# WHAT THIS EXERCISE ASKS:
- a) Answer these questions from the piece on alcohol policy in England below:
(i) In what year was the publication the writer co-authored released?
(ii) Who is quoted lamenting the claret spilled against Edinburgh's walls?
(iii) Between 2005 and 2012, from what percentage to what percentage did the proportion of frequent drinkers among men in England fall?
- b) Write out the stretch of the alcohol policy piece below from "What is alcohol" through "change are needed.", reproducing every word and punctuation mark.

# EXCERPTED PASSAGE:
━━━━━━

When asked to do this piece I blew the dust off a publication I co-authored in 2003 and got rather depressed that not a lot had changed in policy terms.
Alcohol is a commodity that is both good and enjoyable and carries major risks at the same time. Surely our public policy aim should be to reap the benefits (enjoyment, pleasure, culture, friendship, jobs, economic benefit) while minimising the harms (avoidable disease and misery) and ensuring that those who won’t don’t or can’t drink don’t feel excluded.
What is alcohol policy in England trying to do? I mean, really? Someone please tell me because it feels like we’re still in a mess.
The history of how we deal with alcohol tells a story of a system that is more often at the mercy of population trends rather than providing any thought through coherent system of policy. Human behaviour is complicated, and the truisms and clichés about how some other nations have better drinking cultures than England (and some much worse), abound without us seeming to learn from it.
One thing history tells us is that we Brits like our booze. We have had an intimate and often unhealthy relationship with it since long before Sir Walter Scott bemoaned the Claret that “was oft pissed up against Half of Edinburgh’s walls.” I suggest the key lesson of history is both sensible regulation measures and culture change are needed.
So why can’t we get our act together to make alcohol policy support a culture of safe and pleasurable enjoyment? In my most cynical moods it feels like every development in alcohol policy is a bit like a lamppost for a drunk; providing unsatisfactory support to lurch unsteadily forward rather than illumination for a thought-through path.
We’re told that there has been a fall in the proportion of frequent drinkers (22% to 14% in men and 13% to 9% in women) in England between 2005 and 2012. And some people see this as cause for celebration (singles all round, then.) And yes, in and of itself we should welcome it, so far as it goes. It seems great on the surface that people are drinking more moderately.

━━━━━━

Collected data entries
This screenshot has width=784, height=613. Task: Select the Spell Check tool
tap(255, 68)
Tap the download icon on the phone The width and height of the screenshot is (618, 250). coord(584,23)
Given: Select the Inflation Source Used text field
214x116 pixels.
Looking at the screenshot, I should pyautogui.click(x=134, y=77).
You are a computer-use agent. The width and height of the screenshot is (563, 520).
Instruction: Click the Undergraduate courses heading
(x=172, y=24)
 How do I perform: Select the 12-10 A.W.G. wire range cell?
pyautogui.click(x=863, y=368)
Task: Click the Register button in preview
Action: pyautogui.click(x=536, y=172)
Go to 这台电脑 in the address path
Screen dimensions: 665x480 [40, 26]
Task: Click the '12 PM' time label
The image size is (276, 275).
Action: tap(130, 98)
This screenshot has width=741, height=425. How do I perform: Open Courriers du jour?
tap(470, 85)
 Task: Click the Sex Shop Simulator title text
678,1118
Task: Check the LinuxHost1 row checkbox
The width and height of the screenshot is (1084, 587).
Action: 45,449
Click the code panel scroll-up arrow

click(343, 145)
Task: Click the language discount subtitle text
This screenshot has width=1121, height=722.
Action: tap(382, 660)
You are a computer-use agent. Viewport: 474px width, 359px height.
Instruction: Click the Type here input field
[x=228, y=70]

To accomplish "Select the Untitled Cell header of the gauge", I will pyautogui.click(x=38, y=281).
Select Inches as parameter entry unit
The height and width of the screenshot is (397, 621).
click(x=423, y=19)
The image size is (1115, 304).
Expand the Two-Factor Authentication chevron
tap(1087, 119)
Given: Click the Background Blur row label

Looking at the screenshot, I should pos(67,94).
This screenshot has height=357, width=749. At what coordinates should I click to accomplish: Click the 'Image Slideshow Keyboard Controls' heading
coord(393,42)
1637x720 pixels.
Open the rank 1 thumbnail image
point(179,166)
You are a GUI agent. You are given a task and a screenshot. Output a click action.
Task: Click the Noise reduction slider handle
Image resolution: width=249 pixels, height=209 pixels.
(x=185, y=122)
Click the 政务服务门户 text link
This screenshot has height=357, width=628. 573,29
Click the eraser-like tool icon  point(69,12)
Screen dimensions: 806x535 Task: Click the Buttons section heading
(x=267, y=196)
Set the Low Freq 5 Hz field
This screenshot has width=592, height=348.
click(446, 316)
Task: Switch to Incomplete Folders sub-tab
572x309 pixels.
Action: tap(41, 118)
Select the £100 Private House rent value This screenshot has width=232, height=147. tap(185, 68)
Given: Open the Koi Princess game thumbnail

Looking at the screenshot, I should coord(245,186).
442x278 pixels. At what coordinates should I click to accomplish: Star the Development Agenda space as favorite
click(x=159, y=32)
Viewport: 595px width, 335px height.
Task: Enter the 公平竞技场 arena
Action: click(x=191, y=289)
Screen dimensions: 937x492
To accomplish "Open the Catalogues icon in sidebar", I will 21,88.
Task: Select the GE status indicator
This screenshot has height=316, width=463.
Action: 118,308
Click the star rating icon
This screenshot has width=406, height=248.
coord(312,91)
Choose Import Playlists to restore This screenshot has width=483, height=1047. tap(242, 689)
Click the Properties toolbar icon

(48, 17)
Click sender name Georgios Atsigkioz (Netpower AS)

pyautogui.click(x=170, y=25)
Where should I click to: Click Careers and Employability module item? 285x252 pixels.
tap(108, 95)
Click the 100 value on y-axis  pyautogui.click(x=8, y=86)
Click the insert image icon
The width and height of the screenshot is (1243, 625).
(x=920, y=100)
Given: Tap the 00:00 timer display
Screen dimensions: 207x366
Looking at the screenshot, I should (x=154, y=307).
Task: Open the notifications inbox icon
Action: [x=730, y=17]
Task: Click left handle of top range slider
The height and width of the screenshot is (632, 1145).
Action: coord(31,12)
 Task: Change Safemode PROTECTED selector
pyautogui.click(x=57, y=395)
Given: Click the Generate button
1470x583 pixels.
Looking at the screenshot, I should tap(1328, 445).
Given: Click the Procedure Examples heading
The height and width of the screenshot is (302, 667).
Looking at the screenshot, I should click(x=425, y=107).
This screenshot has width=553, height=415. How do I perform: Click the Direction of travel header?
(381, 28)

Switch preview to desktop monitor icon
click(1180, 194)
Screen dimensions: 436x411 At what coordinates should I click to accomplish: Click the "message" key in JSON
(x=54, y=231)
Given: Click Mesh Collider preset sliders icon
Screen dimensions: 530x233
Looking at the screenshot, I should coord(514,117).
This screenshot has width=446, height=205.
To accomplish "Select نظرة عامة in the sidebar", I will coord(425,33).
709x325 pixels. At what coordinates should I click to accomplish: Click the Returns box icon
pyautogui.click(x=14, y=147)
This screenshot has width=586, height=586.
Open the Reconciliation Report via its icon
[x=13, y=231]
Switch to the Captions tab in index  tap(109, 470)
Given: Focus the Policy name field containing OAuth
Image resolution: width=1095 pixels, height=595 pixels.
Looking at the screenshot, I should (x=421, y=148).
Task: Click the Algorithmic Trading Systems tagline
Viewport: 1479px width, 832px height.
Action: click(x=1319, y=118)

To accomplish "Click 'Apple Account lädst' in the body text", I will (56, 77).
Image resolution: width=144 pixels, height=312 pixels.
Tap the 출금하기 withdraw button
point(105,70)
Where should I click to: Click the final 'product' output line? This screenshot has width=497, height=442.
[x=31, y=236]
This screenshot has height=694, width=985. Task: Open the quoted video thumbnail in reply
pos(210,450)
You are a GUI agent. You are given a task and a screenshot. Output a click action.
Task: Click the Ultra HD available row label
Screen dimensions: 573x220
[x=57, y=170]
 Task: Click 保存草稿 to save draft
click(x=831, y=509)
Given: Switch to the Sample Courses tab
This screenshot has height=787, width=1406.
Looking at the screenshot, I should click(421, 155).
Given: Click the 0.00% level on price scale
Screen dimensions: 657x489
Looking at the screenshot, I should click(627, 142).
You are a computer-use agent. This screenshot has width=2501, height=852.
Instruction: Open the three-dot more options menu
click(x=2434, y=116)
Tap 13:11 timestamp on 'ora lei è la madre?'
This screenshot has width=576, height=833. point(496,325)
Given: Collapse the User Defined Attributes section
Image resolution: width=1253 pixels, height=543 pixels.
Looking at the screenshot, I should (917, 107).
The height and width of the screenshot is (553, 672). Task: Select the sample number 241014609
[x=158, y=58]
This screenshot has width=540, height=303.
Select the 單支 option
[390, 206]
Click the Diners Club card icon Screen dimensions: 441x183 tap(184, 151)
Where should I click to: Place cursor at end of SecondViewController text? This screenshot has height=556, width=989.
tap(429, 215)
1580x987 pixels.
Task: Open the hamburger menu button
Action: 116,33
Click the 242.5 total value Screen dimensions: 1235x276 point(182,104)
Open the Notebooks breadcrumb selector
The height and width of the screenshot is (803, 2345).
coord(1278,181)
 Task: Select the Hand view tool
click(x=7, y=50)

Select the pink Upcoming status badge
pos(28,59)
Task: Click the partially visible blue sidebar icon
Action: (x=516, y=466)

━━━━━━

# SOLUTIONS BELOW:
- a)
(i) 2003
(ii) Sir Walter Scott
(iii) From 22% to 14%

- b)
What is alcohol policy in England trying to do? I mean, really? Someone please tell me because it feels like we’re still in a mess.
The history of how we deal with alcohol tells a story of a system that is more often at the mercy of population trends rather than providing any thought through coherent system of policy. Human behaviour is complicated, and the truisms and clichés about how some other nations have better drinking cultures than England (and some much worse), abound without us seeming to learn from it.
One thing history tells us is that we Brits like our booze. We have had an intimate and often unhealthy relationship with it since long before Sir Walter Scott bemoaned the Claret that “was oft pissed up against Half of Edinburgh’s walls.” I suggest the key lesson of history is both sensible regulation measures and culture change are needed.